Category

Reads Manipulation


Usage

fastqc [-o output dir] [--(no)extract] [-f fastq|bam|sam] [-c contaminant file] seqfile1 .. seqfileN


Manual

FastQC reads a set of sequence files and produces from each one a quality control report consisting of a number of different modules, each one of which will help to identify a different potential type of problem in your data.

If no files to process are specified on the command line then the program will start as an interactive graphical application. If files are provided on the command line then the program will run with no user interaction required. In this mode it is suitable for inclusion into a standardised analysis pipeline.

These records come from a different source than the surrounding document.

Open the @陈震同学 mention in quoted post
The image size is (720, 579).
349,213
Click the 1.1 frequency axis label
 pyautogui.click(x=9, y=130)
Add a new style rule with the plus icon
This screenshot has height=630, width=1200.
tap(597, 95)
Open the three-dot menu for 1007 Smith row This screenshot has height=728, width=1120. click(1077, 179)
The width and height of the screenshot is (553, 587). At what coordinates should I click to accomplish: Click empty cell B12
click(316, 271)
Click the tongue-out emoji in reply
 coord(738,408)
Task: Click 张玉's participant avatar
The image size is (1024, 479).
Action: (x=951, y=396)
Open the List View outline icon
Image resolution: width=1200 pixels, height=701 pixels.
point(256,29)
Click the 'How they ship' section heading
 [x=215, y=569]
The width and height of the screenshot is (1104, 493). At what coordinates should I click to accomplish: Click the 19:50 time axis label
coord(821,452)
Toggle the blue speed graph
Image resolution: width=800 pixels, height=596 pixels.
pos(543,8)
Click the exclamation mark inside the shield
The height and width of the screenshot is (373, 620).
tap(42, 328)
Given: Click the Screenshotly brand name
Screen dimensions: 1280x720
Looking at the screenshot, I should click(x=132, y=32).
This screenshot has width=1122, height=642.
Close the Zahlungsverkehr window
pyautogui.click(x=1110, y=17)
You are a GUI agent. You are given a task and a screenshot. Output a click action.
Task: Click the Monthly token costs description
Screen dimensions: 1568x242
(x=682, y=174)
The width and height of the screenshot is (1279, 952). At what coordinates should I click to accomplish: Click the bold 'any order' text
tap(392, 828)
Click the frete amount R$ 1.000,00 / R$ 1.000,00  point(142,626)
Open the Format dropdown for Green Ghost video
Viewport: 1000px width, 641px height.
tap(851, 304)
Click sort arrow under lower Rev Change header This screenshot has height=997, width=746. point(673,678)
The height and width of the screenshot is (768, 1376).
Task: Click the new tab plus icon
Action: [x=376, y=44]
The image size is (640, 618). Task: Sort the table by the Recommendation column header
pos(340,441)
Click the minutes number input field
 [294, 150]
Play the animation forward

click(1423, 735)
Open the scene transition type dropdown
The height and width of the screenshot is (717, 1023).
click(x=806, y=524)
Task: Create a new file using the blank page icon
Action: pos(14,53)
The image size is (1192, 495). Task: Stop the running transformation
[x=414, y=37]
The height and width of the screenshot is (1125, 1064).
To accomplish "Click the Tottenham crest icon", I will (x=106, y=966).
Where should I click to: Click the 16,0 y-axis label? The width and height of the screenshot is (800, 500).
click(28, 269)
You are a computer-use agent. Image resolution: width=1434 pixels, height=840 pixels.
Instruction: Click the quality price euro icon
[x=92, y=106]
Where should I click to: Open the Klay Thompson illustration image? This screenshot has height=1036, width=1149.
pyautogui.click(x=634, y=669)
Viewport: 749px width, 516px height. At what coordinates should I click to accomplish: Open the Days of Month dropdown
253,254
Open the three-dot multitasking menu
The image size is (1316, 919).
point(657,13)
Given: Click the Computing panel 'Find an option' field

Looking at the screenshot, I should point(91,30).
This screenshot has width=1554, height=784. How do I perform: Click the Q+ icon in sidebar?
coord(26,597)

The options for the program as as follows:

  • -h --help: Print this help file and exit
  • -v --version: Print the version of the program and exit
  • -o --outdir: Create all output files in the specified output directory. Please note that this directory must exist as the program will not create it.  If this option is not set then the output file for each sequence file is created in the same directory as the sequence file which was processed.
  • --casava: Files come from raw casava output. Files in the same sample group (differing only by the group number) will be analysed as a set rather than individually. Sequences with the filter flag set in the header will be excluded from the analysis. Files must have the same names given to them by casava (including being gzipped and ending with .gz) otherwise they won't be grouped together correctly.
  • --nano: Files come from nanopore sequences and are in fast5 format. In this mode you can pass in directories to process and the program will take in all fastq files within those directories and produce a single output file from the sequences found in all files.
  • --nofilter: If running with --casava then don't remove read flagged by casava as poor quality when performing the QC analysis.
  • --extract: If set then the zipped output file will be uncompressed in the same directory after it has been created.  By default this option will be set if fastqc is run in non-interactive mode.
  • -j --java: Provides the full path to the java binary you want to use to launch fastqc. If not supplied then java is assumed to be in your path.
  • --noextract: Do not uncompress the output file after creating it.  You should set this option if you do not wish to uncompress the output when running in non-interactive mode.
  • --nogroup: Disable grouping of bases for reads >50bp. All reports will show data for every base in the read. WARNING: Using this option will cause fastqc to crash and burn if you use it on really long reads, and your plots may end up a ridiculous size. You have been warned!
  • --min_length: Sets an artificial lower limit on the length of the sequence to be shown in the report.  As long as you set this to a value greater or equal to your longest read length then this will be the sequence length used to create your read groups.  This can be useful for making directly comaparable statistics from datasets with somewhat variable read lengths.
  • -f --format: Bypasses the normal sequence file format detection and forces the program to use the specified format. Valid formats are bam,sam,bam_mapped,sam_mapped and fastq
  • -t --threads: Specifies the number of files which can be processed simultaneously.  Each thread will be allocated 250MB of memory so you shouldn't run more threads than your available memory will cope with, and not more than 6 threads on a 32 bit machine.
  • -c --contaminants: Specifies a non-default file which contains the list of contaminants to screen overrepresented sequences against. The file must contain sets of named contaminants in the form name[tab]sequence.  Lines prefixed with a hash will be ignored.
  • -a --adapters: Specifies a non-default file which contains the list of adapter sequences which will be explicity searched against the library. The file must contain sets of named adapters in the form name[tab]sequence.  Lines prefixed with a hash will be ignored.
  • -l --limits: Specifies a non-default file which contains a set of criteria which will be used to determine the warn/error limits for the various modules.  This file can also be used to selectively remove some modules from the output all together.  The format needs to mirror the default limits.txt file found in the Configuration folder.
  • -k --kmers: Specifies the length of Kmer to look for in the Kmer content module. Specified Kmer length must be between 2 and 10. Default length is 7 if not specified.
  • -q --quiet: Supress all progress messages on stdout and only report errors.
  • -d --dir: Selects a directory to be used for temporary files written when generating report images. Defaults to system temp directory if not specified.